- What you are asked to do -
In the article below about Ted Turner's film business, rewrite the passage from "Advertising Age Bonanza" to "3408; Pg. 79.", replacing "Advertising Age" with "Ad Age".

- Extracted text -

Advertising Age Bonanza Comment
The following appeared in Advertising Age on January 23, 1995. The citation is Greising, David (1995-01-23). Ted's dream-factory is running flat-out. Advertising Age: MEDIA; Movies; Number 3408; Pg. 79.
TED'S DREAM FACTORY IS RUNNING FLAT-OUT
Dumb people are making a fortune for smart media moguls these days. First it was Tom Hanks' charming simpleton Forrest Gump, which has earned at least $ 200 million for Sumner Redstone's Paramount Pictures Corp. Now, Jim Carrey's dim-witted antics are minting money for Ted Turner. The elastic-lipped comedian's latest film, Dumb and Dumber, stands to make more than $ 100 million for Turner's New Line Cinema Corp.
Coming from the man who invented CNN, Dumb and Dumber's sophomoric gags and scatological jokes look awfully low-rent. But Ted Turner has made it plain that he wants to be a heavy hitter in Hollywood, and 106 minutes of extravagant stupidity seems a small price to pay. After spending $ 1 billion in 1993 to buy two major production companies, Turner Broadcasting System Inc. is ponying up $ 750 million more to produce 39 feature films this year.

- Supplied material -
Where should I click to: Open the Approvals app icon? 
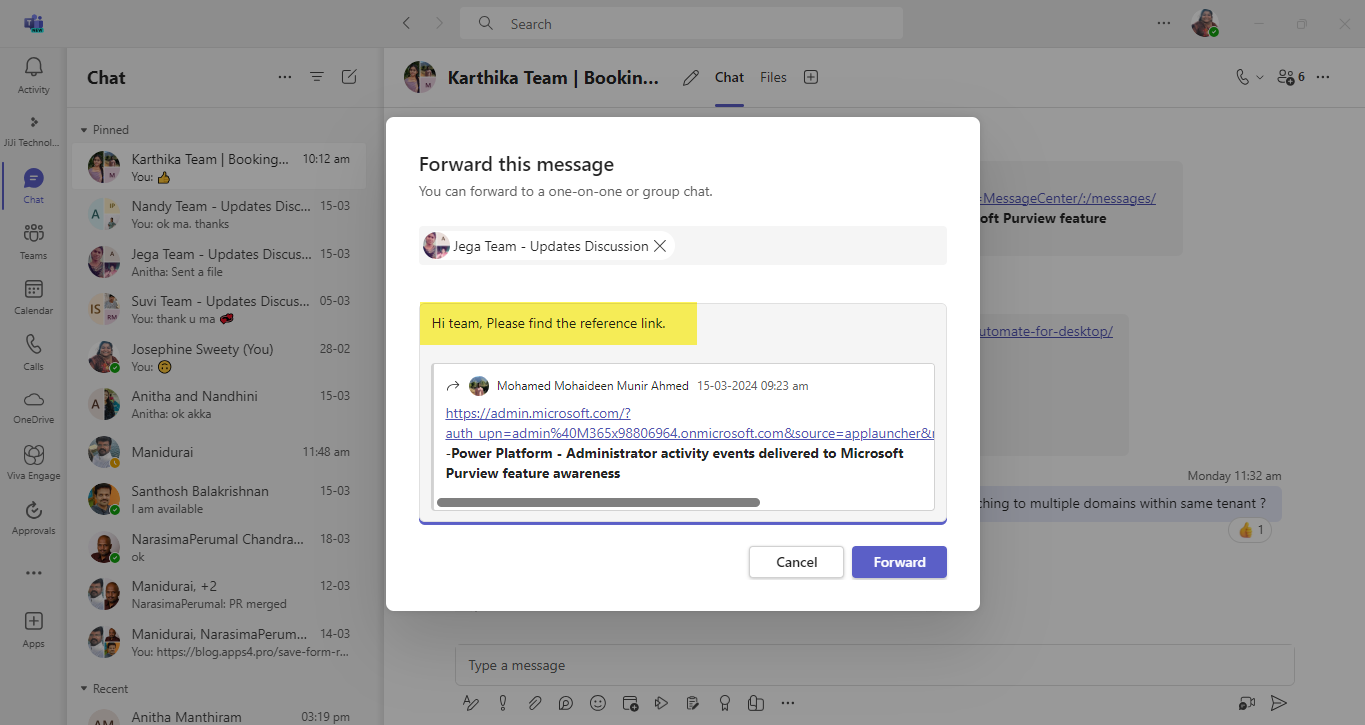pos(33,517)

- Reply -
Ad Age Bonanza Comment
The following appeared in Ad Age on January 23, 1995. The citation is Greising, David (1995-01-23). Ted's dream-factory is running flat-out. Ad Age: MEDIA; Movies; Number 3408; Pg. 79.